Document extract:
The EU’s Sentinel-2A is now spinning almost 800 kilometres above our heads, after launching from Europe’s Spaceport in Kourou, French Guiana on Tuesday, as the latest satellite in the multi-billion-euro Earth observation programme, Copernicus.
Sentinel-2A’s high-powered cameras have a 290 kilometre-wide field of view, enabling it to deliver images of Earth with an unprecedented level of detail and accuracy. The satellite will scan the Earth’s land surface once every 10 days for seven years.
In addition to monitoring the growth of crops, the satellite will be used to map changes in land cover and to monitor the world’s forests. It will also provide information on pollution in lakes and coastal waters. Images of floods, volcanic eruptions, and landslides will contribute to disaster mapping and helping humanitarian relief efforts.

Entries from a collection:
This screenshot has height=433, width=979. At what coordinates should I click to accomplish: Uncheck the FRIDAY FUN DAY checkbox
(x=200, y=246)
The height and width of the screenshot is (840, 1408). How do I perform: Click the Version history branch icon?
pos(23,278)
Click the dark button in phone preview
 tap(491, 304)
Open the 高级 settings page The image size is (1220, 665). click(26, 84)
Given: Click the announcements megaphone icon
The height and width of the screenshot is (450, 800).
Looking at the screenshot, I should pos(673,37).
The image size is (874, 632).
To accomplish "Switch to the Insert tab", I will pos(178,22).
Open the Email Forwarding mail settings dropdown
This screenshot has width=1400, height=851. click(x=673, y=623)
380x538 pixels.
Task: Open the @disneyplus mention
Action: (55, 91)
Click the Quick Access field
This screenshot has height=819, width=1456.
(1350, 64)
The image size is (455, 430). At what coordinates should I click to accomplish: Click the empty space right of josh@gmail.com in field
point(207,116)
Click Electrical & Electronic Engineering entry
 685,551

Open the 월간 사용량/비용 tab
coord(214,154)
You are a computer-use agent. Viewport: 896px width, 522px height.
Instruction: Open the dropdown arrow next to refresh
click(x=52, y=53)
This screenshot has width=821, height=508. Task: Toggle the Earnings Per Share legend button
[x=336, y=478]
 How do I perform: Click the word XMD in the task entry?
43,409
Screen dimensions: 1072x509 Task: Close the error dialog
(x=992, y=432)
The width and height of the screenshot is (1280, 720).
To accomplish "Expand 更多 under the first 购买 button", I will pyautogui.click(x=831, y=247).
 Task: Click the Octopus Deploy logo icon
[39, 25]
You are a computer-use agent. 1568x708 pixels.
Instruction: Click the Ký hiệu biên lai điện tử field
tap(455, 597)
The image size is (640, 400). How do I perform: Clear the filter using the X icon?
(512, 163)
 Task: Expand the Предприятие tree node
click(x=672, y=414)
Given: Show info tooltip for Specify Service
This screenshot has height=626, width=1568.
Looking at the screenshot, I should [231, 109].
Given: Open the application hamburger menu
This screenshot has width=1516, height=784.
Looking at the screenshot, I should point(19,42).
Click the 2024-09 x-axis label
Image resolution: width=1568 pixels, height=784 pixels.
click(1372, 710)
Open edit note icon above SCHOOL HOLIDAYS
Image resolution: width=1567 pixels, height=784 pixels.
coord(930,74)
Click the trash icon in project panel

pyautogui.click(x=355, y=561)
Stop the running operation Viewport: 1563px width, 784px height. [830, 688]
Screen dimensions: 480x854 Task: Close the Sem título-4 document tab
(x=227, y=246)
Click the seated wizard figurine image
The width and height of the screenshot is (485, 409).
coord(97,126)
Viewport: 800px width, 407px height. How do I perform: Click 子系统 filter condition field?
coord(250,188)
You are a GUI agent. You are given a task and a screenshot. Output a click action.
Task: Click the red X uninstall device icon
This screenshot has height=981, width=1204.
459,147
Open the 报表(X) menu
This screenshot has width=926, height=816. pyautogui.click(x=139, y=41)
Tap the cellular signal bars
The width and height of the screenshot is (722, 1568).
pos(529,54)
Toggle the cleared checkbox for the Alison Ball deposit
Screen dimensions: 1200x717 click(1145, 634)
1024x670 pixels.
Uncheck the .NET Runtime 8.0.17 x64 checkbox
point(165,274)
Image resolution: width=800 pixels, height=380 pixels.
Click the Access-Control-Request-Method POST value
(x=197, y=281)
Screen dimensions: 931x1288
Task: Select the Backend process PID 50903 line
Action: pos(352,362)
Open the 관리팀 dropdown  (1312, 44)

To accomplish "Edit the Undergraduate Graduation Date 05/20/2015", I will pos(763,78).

Given request: Reproduce verbatim the portion of the Sentinel-2A article beginning with "The EU’s Sentinel-2A" and continuing through "humanitarian relief efforts.". These entries were drawn from a separate source.

Exercise answer:
The EU’s Sentinel-2A is now spinning almost 800 kilometres above our heads, after launching from Europe’s Spaceport in Kourou, French Guiana on Tuesday, as the latest satellite in the multi-billion-euro Earth observation programme, Copernicus.
Sentinel-2A’s high-powered cameras have a 290 kilometre-wide field of view, enabling it to deliver images of Earth with an unprecedented level of detail and accuracy. The satellite will scan the Earth’s land surface once every 10 days for seven years.
In addition to monitoring the growth of crops, the satellite will be used to map changes in land cover and to monitor the world’s forests. It will also provide information on pollution in lakes and coastal waters. Images of floods, volcanic eruptions, and landslides will contribute to disaster mapping and helping humanitarian relief efforts.